Work request:
If a line in the data below includes the string "will", please return a copy of it.

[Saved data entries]

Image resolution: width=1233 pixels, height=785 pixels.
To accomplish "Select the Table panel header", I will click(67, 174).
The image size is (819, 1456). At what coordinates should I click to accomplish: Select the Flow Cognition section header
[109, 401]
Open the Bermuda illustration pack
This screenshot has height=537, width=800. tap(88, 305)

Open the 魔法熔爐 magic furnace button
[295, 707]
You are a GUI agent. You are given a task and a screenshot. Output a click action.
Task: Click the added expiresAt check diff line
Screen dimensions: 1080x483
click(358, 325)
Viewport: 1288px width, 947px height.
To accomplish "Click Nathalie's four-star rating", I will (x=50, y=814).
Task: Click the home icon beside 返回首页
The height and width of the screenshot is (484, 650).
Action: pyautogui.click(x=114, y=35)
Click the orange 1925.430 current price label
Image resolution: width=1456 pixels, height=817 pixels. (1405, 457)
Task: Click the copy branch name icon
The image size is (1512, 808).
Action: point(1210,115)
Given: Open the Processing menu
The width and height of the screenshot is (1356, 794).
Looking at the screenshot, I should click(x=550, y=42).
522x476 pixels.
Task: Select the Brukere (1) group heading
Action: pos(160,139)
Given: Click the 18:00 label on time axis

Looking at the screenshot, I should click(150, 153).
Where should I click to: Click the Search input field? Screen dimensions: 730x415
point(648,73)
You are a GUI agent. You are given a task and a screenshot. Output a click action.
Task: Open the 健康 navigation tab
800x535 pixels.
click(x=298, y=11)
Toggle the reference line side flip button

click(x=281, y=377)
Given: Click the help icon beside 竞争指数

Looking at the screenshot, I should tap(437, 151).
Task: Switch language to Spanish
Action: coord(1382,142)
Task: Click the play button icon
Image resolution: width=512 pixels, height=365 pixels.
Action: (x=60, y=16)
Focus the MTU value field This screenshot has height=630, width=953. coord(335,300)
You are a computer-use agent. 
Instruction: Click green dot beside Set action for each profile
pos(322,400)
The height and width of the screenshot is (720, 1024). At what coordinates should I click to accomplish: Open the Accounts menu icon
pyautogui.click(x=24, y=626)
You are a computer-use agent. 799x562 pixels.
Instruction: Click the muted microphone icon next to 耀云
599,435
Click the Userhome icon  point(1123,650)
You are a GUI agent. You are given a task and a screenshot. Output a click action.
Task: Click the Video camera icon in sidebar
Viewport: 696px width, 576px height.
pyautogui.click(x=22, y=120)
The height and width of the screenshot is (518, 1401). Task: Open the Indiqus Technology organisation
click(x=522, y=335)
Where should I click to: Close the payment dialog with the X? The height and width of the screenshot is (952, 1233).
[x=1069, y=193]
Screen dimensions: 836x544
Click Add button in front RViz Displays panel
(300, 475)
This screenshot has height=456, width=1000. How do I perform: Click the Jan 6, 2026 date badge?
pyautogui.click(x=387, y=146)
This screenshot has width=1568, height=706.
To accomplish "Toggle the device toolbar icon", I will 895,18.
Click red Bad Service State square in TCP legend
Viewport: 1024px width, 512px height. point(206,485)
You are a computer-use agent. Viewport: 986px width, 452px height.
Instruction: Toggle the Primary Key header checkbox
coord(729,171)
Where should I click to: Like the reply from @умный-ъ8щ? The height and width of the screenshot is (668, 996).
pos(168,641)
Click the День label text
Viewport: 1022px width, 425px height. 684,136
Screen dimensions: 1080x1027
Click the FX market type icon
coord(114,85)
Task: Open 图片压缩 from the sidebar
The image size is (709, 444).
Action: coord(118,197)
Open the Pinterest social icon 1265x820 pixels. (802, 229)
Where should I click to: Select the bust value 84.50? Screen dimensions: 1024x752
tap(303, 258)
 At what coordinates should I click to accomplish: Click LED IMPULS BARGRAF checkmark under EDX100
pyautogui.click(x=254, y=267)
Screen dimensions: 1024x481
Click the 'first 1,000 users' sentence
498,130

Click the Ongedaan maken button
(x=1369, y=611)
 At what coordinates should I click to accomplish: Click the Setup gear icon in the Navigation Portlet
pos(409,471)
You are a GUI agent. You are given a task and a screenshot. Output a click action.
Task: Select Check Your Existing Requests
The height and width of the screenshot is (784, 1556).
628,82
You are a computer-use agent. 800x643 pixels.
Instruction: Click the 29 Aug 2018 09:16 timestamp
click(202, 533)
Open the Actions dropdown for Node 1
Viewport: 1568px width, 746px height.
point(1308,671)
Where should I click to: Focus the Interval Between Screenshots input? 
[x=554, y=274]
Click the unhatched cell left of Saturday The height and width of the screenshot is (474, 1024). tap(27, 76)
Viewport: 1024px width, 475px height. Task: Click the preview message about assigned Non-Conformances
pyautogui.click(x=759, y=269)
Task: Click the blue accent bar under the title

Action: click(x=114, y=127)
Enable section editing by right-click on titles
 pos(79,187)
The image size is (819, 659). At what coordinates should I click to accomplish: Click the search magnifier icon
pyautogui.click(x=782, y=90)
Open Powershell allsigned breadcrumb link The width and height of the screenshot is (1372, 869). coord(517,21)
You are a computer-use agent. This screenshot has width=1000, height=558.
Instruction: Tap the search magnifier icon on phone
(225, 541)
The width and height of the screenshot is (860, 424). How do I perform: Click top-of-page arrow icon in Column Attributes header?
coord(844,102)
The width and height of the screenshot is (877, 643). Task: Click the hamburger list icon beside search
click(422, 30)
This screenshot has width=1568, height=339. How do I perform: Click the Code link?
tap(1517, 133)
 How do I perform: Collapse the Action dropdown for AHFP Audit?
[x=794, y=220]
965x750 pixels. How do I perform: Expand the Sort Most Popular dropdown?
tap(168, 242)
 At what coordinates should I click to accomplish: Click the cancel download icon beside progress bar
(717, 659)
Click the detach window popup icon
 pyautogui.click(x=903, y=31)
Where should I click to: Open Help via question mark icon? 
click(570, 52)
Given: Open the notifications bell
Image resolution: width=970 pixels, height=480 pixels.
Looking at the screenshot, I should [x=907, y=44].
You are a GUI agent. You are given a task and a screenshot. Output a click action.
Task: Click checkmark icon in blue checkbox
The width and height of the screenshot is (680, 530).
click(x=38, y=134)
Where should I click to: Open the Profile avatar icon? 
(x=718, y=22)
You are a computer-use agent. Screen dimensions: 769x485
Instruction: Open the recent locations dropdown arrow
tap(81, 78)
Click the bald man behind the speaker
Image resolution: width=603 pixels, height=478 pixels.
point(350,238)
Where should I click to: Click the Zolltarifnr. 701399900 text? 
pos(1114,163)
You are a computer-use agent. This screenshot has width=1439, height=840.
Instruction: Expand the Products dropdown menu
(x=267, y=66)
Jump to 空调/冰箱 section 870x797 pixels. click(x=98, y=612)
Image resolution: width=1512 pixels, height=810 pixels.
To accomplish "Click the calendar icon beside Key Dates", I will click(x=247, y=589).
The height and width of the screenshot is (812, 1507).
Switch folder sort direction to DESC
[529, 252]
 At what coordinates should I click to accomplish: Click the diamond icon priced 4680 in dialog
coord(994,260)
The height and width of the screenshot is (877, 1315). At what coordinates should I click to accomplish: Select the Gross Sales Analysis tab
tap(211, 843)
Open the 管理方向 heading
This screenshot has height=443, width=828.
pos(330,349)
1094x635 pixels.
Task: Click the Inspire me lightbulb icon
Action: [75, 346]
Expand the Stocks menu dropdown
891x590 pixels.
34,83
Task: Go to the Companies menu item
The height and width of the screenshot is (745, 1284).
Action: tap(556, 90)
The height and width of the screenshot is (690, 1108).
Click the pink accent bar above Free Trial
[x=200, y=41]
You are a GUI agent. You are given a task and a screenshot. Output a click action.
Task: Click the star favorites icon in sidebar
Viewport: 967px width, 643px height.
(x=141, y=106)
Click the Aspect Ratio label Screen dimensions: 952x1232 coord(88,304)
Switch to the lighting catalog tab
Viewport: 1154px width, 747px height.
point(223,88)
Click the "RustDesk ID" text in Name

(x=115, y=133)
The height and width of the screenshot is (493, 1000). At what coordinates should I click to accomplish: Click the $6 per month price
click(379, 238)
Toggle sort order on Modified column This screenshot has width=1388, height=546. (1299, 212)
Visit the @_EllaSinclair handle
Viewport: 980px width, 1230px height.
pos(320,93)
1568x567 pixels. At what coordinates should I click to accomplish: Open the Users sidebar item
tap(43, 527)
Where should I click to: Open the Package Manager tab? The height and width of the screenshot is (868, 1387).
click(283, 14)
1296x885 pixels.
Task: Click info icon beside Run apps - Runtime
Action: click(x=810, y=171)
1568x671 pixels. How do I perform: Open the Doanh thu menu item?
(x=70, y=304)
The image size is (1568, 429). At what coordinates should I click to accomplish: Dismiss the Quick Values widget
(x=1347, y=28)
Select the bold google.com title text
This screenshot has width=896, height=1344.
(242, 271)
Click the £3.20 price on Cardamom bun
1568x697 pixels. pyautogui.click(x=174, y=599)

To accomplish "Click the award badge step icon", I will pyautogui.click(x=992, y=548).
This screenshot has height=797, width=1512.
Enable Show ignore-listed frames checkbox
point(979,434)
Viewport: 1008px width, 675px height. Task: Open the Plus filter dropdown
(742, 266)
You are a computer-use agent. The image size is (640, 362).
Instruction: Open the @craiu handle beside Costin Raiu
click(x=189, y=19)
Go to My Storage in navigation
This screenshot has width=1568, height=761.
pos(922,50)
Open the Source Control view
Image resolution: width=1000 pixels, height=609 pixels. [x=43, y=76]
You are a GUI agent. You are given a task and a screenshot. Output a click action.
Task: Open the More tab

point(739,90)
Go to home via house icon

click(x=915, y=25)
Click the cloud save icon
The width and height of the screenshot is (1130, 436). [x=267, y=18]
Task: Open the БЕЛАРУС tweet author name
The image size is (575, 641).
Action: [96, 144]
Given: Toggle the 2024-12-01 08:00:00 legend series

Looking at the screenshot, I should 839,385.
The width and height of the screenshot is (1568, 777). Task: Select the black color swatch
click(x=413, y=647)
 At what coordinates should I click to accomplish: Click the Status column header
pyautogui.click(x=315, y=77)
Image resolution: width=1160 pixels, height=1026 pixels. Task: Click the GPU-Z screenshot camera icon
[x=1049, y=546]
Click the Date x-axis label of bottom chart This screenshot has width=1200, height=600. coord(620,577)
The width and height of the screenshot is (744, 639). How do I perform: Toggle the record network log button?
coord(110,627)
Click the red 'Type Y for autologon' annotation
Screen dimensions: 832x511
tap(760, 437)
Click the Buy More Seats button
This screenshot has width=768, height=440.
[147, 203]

Your response:
To accomplish "Select the Table panel header", I will click(67, 174).
To accomplish "Click Nathalie's four-star rating", I will (x=50, y=814).
To accomplish "Toggle the device toolbar icon", I will 895,18.
To accomplish "Click the calendar icon beside Key Dates", I will click(x=247, y=589).
To accomplish "Click the award badge step icon", I will pyautogui.click(x=992, y=548).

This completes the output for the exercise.